→ Aim of the task: Rewrite the piece on the criminalization of HIV, starting at "The trial of" and ending at "is a choice.", and change "jury pool" to "jury panel".

→ Passage for review:
▽

Monday, May 18, 2015

The Criminalization of HIV

The trial of Michael Johnson in Missouri has been watched by those living with HIV and their advocates.  Johnson, 23, was charged with one count of recklessly infecting a person with HIV, one count of attempting to recklessly infecting a person with HIV and three counts of recklessly exposing partners to HIV.  It is impossible to separate racism and homophobia from other motivations in the prosecution.

According to a statement issued by Aids United,  Johnson is African American and his accusers are white.  Only one of the 12 jurors was African American.  The vast majority of jury pool members believed homosexuality is a sin.  Half the jury pool believed that homosexuality is a choice.

Even more troubling were prosecution witnesses who called witnesses who referred to HIV as terminal.  Thirty states have laws criminalizing exposure behavior.  "Most states have not updated their laws to reflect our modern understanding of the effectiveness of today’s antiretroviral therapies and prevention strategies like consistent condom usage and pre-exposure prophylaxis (PrEP)"  Some states have laws criminalizing spitting and scratching even though there is no evidence that either action is a method of infection.

△

→ Information given:
▽

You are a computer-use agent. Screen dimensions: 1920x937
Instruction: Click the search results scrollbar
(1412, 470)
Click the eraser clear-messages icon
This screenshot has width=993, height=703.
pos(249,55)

△
▽

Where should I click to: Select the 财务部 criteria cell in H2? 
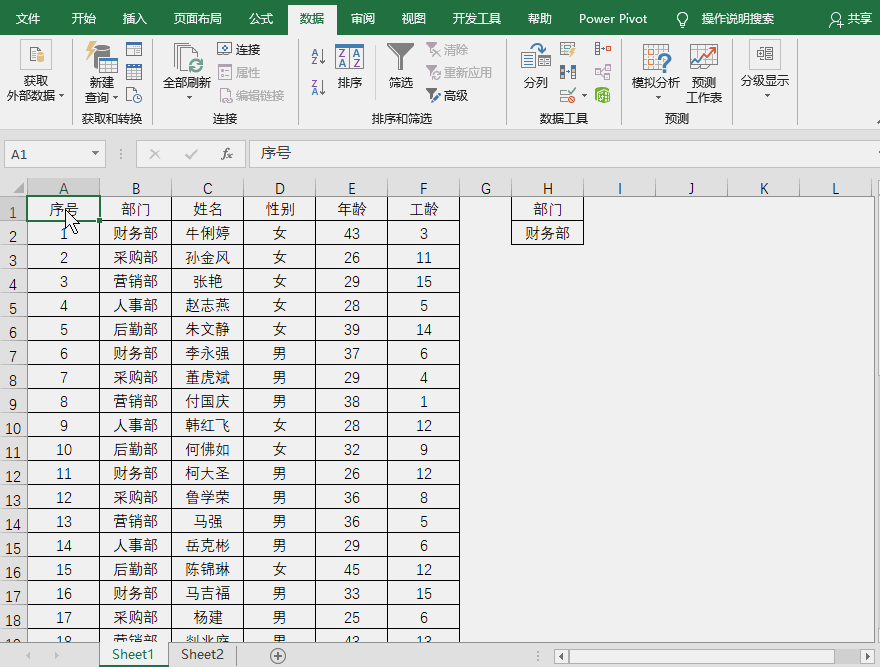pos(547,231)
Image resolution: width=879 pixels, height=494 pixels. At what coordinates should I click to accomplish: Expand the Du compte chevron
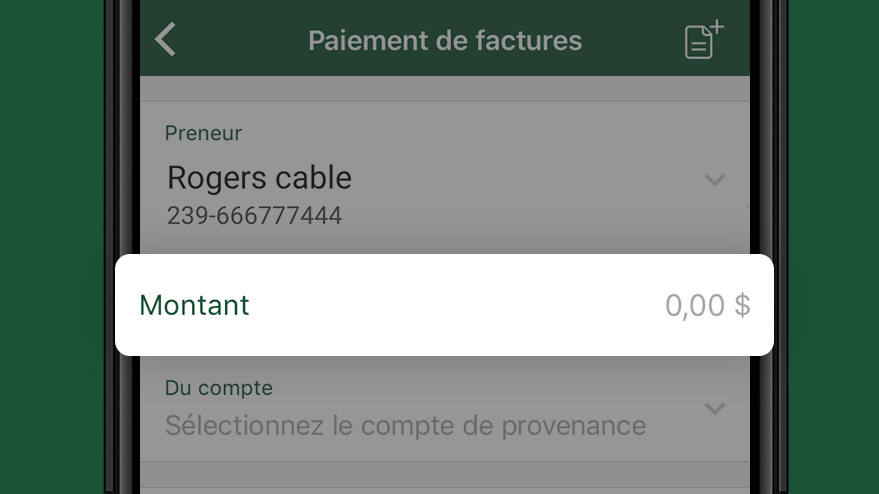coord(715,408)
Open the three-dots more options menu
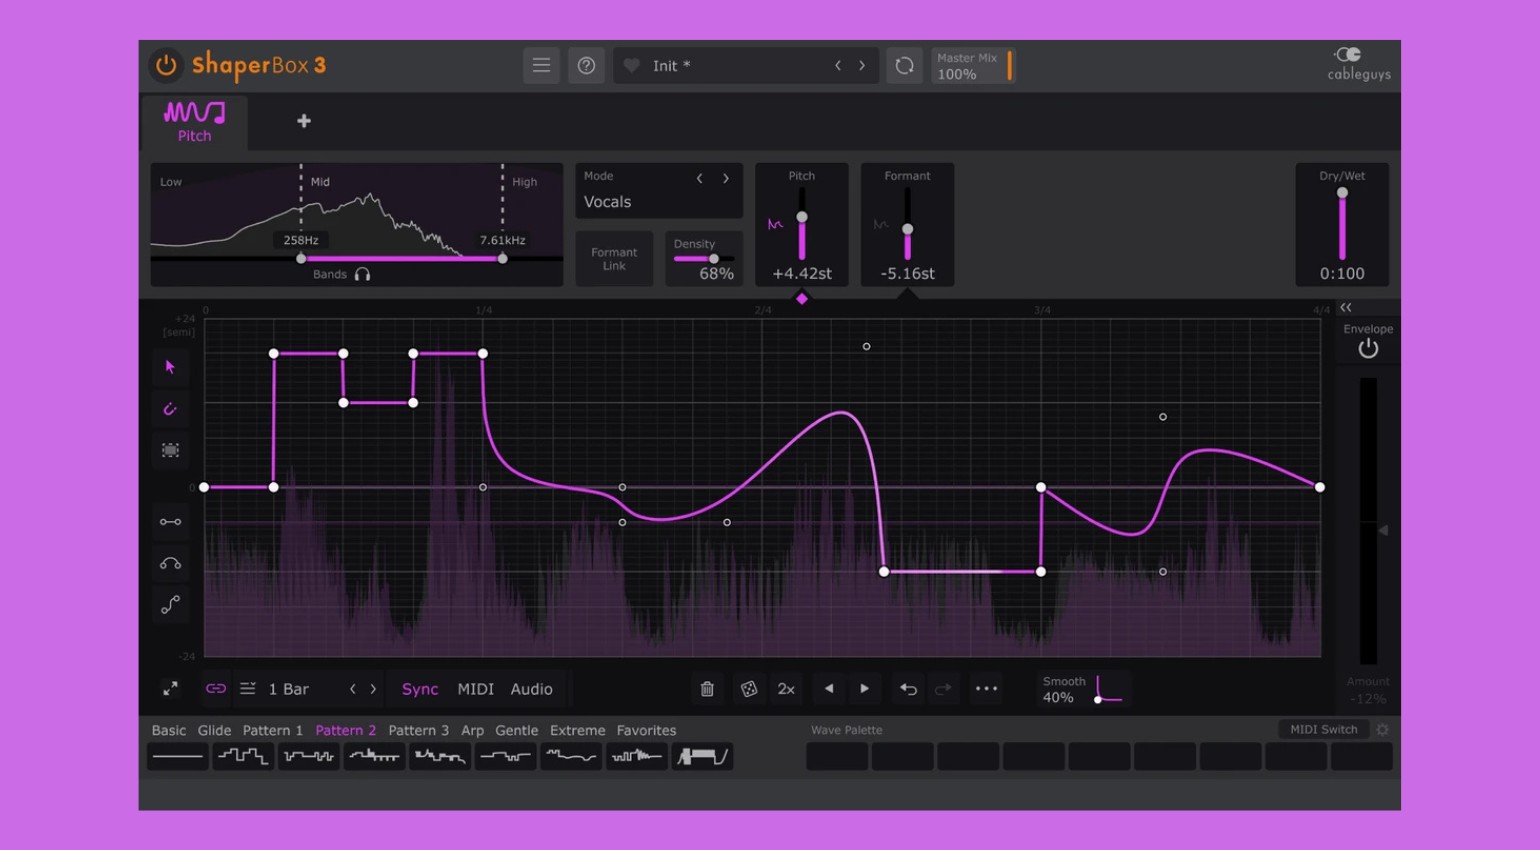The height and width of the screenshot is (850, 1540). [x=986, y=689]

△

→ Task answer:
The trial of Michael Johnson in Missouri has been watched by those living with HIV and their advocates.  Johnson, 23, was charged with one count of recklessly infecting a person with HIV, one count of attempting to recklessly infecting a person with HIV and three counts of recklessly exposing partners to HIV.  It is impossible to separate racism and homophobia from other motivations in the prosecution.

According to a statement issued by Aids United,  Johnson is African American and his accusers are white.  Only one of the 12 jurors was African American.  The vast majority of jury panel members believed homosexuality is a sin.  Half the jury panel believed that homosexuality is a choice.